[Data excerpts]
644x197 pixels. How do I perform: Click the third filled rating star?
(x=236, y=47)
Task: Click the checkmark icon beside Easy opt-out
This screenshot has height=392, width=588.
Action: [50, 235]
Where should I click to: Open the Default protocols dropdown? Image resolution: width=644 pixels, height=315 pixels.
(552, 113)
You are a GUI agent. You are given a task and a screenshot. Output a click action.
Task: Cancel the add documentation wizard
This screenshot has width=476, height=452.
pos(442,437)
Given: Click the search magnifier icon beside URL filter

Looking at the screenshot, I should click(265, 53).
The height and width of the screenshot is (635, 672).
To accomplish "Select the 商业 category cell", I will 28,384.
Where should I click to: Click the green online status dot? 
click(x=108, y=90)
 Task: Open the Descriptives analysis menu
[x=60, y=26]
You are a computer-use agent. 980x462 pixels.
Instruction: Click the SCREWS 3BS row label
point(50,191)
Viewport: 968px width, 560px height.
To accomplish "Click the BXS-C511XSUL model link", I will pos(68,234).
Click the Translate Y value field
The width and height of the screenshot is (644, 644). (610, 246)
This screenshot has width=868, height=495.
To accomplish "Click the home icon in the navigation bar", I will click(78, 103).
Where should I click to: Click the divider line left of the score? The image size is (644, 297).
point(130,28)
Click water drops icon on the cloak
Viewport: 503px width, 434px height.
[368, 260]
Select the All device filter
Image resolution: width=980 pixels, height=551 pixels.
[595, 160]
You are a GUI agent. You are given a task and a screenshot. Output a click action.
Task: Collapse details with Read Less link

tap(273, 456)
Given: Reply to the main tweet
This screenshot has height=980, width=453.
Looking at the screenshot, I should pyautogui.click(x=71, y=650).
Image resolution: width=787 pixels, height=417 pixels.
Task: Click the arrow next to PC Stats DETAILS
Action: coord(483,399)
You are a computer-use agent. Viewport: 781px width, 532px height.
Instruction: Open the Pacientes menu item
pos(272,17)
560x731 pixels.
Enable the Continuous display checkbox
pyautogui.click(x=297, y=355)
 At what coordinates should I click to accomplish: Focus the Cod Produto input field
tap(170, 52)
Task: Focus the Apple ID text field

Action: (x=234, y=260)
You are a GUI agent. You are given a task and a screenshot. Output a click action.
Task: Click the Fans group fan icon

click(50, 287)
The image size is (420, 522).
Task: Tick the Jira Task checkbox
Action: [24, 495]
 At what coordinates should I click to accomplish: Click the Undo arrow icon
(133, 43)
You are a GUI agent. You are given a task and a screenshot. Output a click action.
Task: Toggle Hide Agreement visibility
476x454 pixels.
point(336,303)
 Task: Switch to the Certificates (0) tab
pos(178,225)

## [Work instruction]
Looking at the records above, say how many of their lines include the word "will", with no other words.

## [Answer to the problem]
3